3. I do not support overriding the tax cap for non-emergency reasons. The residents of Manchester voted that the governing board should work within the tax cap, and until such a time as most citizens vote against having a tax cap it is our duty to follow the rules given to us by residents.
Daniel P. O’Neil
Age 61; wife and one son; electrician
1. The top issue facing the city and school district is providing our departments and the school district, the necessary resources to address the needs of our residents.
2. I am running because I believe I have the compassion, experience and will to serve all our citizens.
3. I do support overriding the tax cap in order to allow the additional tax base revenues, which are available, be included in the final budget that is approved in order to deliver the needed services to our citizens and lower property taxes.
(appears on ballot as Mark Davis)
1. Every year, the budget increases without any noticeable improvement in academic outcomes — at least, compared to 10 years ago. School budgets need to be fully transparent down to the last dime in the form of a check register. I believe they have done, or are already doing this in Goffstown.
2. I am frankly tired of the Manchester city council spinning its wheels and not doing much other than filling time. I’ve been homeless; I know what it’s like, and what needs to happen for the city to move forward with this problem.
3. I don’t support any tax cap override, unless in extraordinary circumstances. I would first like a full public disclosure of those salaries so that taxpayers can decide if raises are warranted or not.
Age 55; husband Jeffrey Rogers; owner, j.ellen Design LLC, Residential and Commercial Interior Design; vice-chair of the city’s Planning Board
1. Manchester needs more housing to serve community members who are below poverty level, workforce members above poverty level, and middle-income families. Diversity and balance are needed in the housing market to build Manchester as a sustainable and healthy community where young adults choose to stay and raise their families. In my tenure on the Planning Board, I was actively involved in the creation of our 2021 Master Plan. I will remain actively involved as we work together as a community to recommend changes to our Zoning Ordinances to allow for density and encourage the development of additional affordable housing.
2. I am running for Alderman At-Large because I believe we can do better. Manchester is resilient — we embrace our challenges and come out stronger every time. We need new faces around the table who will fight for our well-being and growth as a city while embracing diversity and creating a place where people want to live and raise their families. My leadership style is pragmatic, progressive and collaborative. My experience as an educator, technology business leader and small business owner will allow me to bring innovative ideas to the table that will be sustainable and beneficial to our community.
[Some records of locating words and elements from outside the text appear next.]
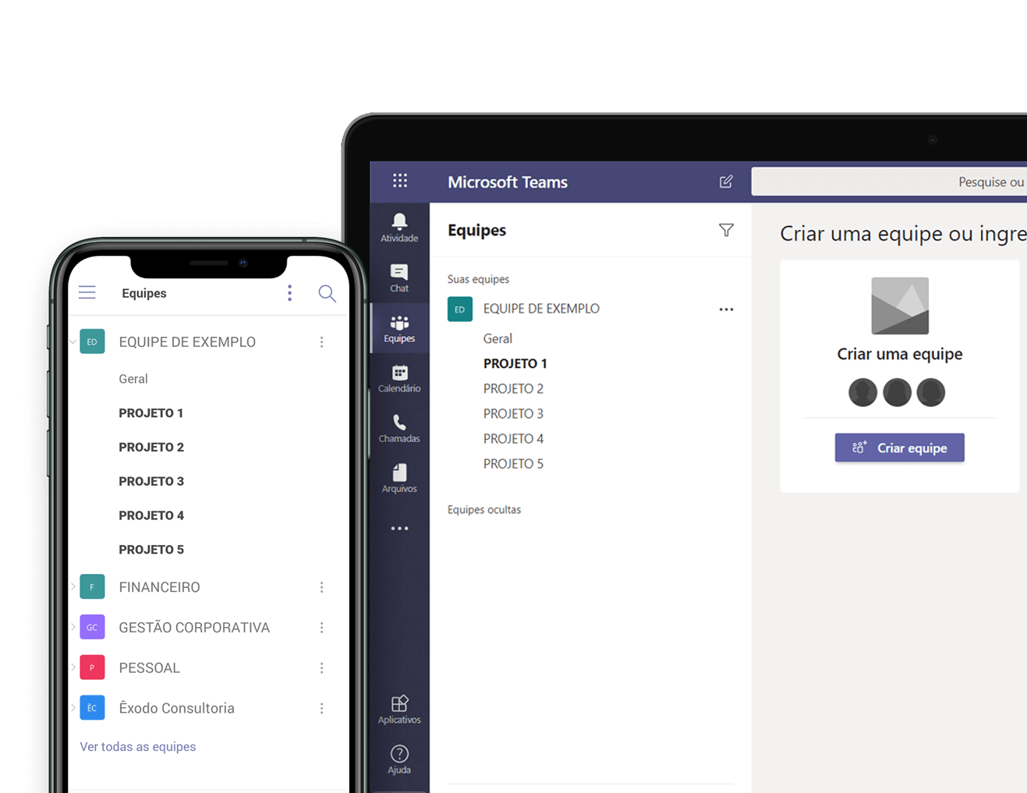Click the Ver todas as equipes link
This screenshot has width=1027, height=793.
[138, 746]
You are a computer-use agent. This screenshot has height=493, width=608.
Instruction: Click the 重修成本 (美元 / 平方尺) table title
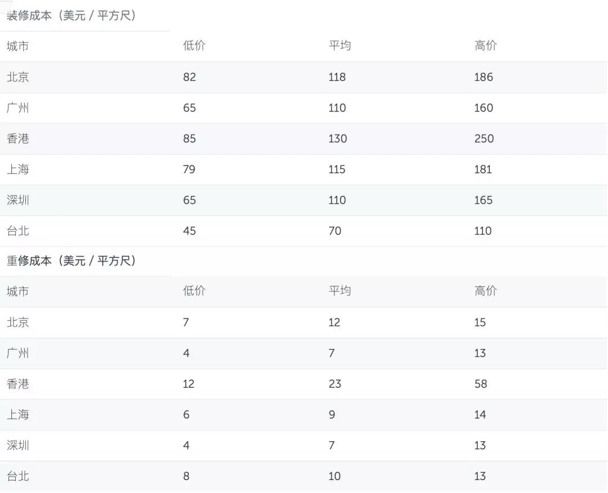click(71, 261)
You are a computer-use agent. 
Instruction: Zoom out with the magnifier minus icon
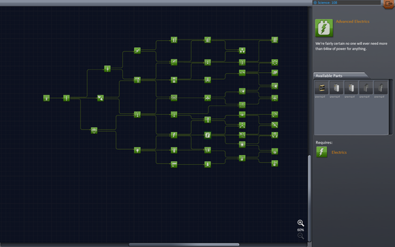click(300, 236)
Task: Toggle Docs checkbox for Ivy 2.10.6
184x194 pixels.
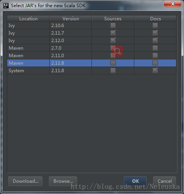Action: pyautogui.click(x=155, y=25)
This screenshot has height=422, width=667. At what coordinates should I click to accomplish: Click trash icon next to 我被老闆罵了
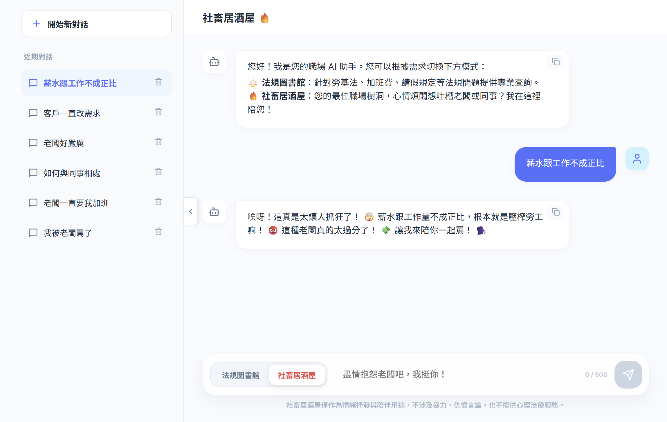[158, 232]
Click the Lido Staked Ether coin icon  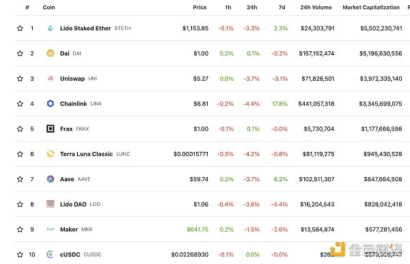point(51,28)
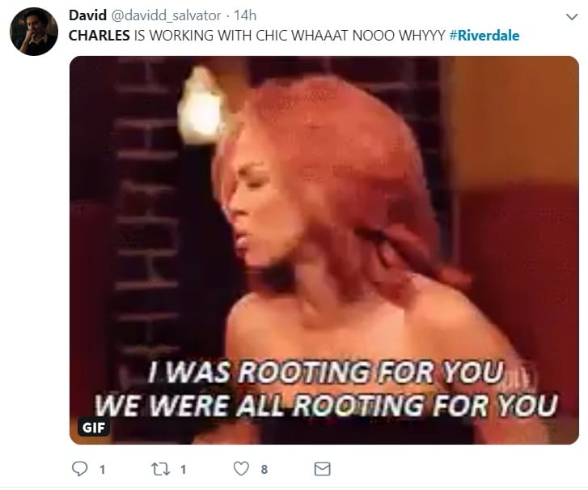Click the like count number 8

click(x=264, y=470)
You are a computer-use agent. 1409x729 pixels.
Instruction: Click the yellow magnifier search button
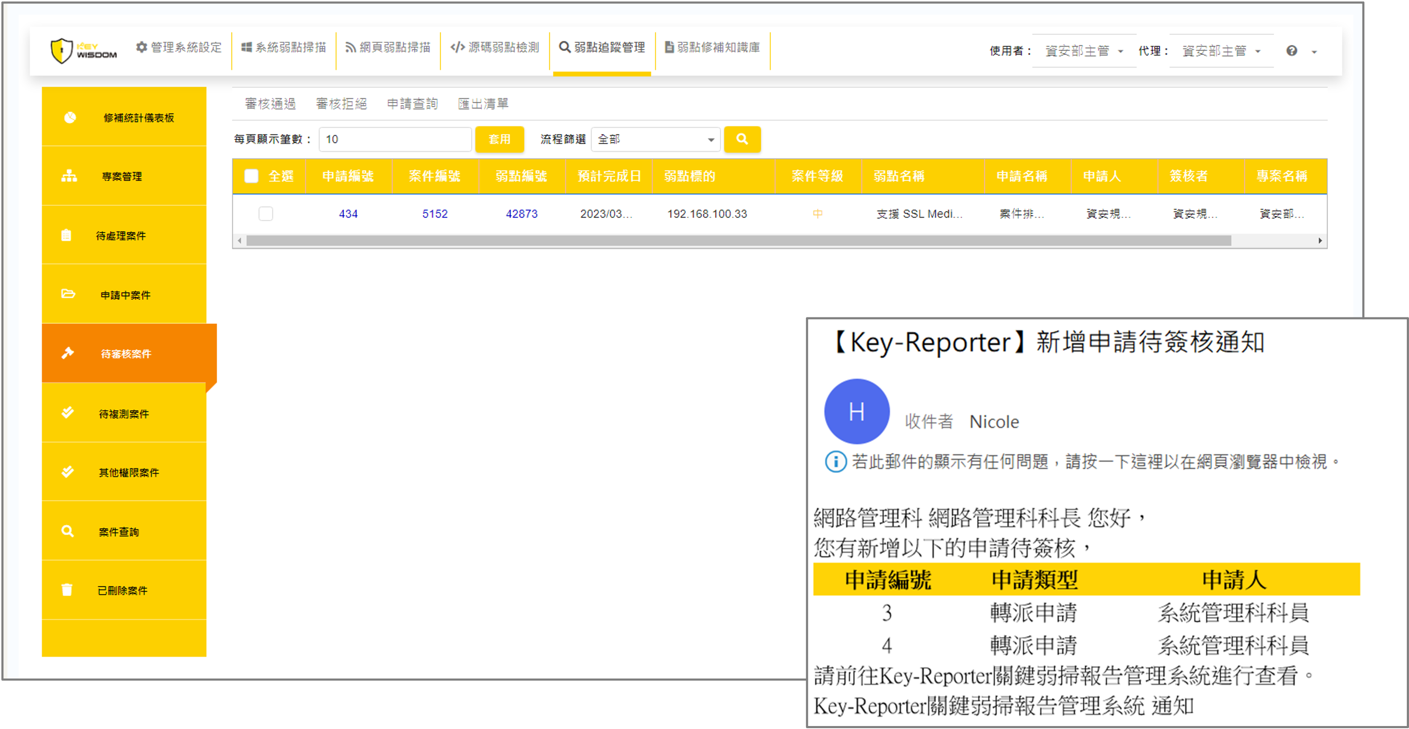tap(742, 139)
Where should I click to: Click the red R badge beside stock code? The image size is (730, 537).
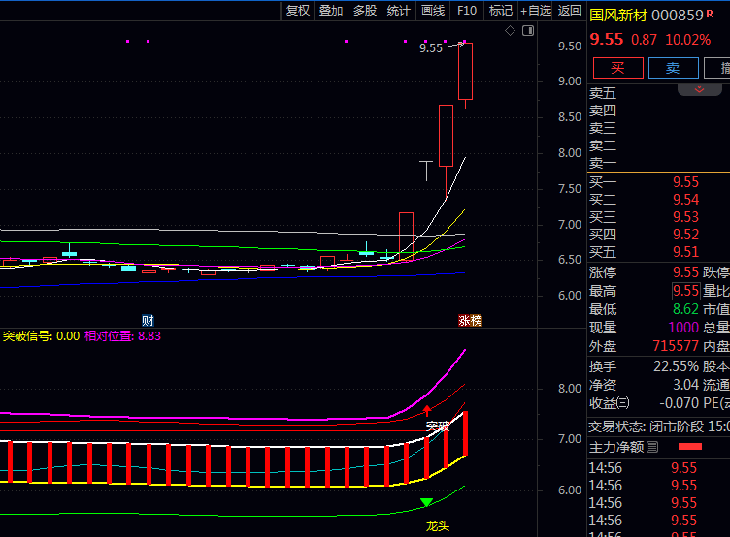[710, 14]
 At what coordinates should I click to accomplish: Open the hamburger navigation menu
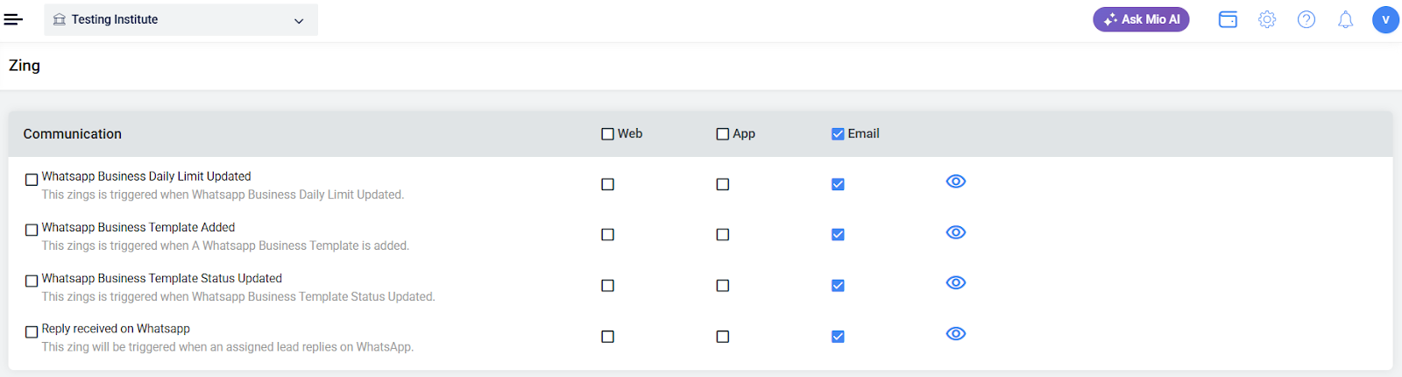(x=13, y=19)
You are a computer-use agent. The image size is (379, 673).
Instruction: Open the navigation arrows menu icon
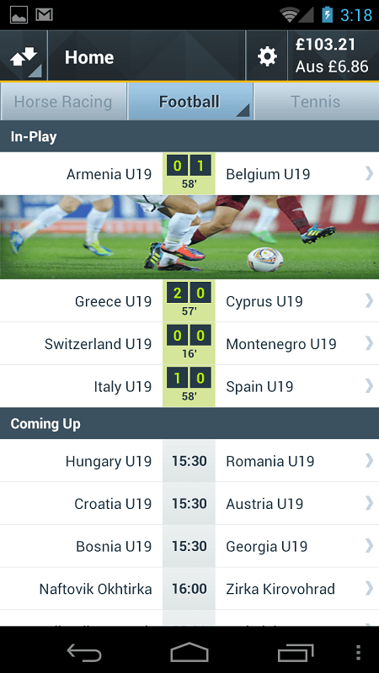pyautogui.click(x=24, y=56)
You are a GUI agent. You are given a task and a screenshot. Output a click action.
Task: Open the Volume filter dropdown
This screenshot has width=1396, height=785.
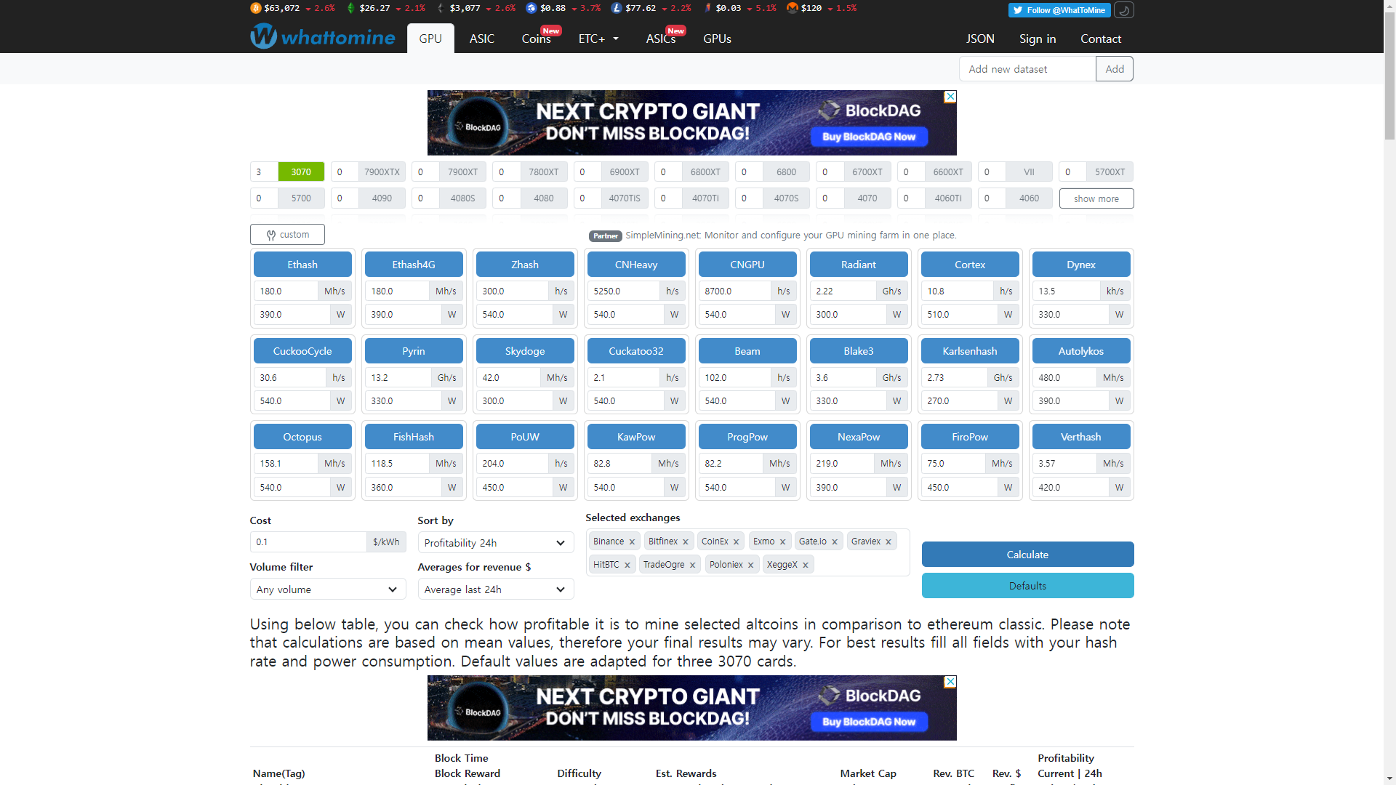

3. I respect the tax cap and will work to ensure that we are being efficient with taxpayer money. Each budget cycle will bring challenges and we must ensure that we are addressing our needs as a city while exploring public/private partnerships and alternative revenue streams to offset our operating costs. I will work with our elected state representatives to stay up to date on what is happening at the state level and fight to ensure that costs are not being continually downshifted to the city.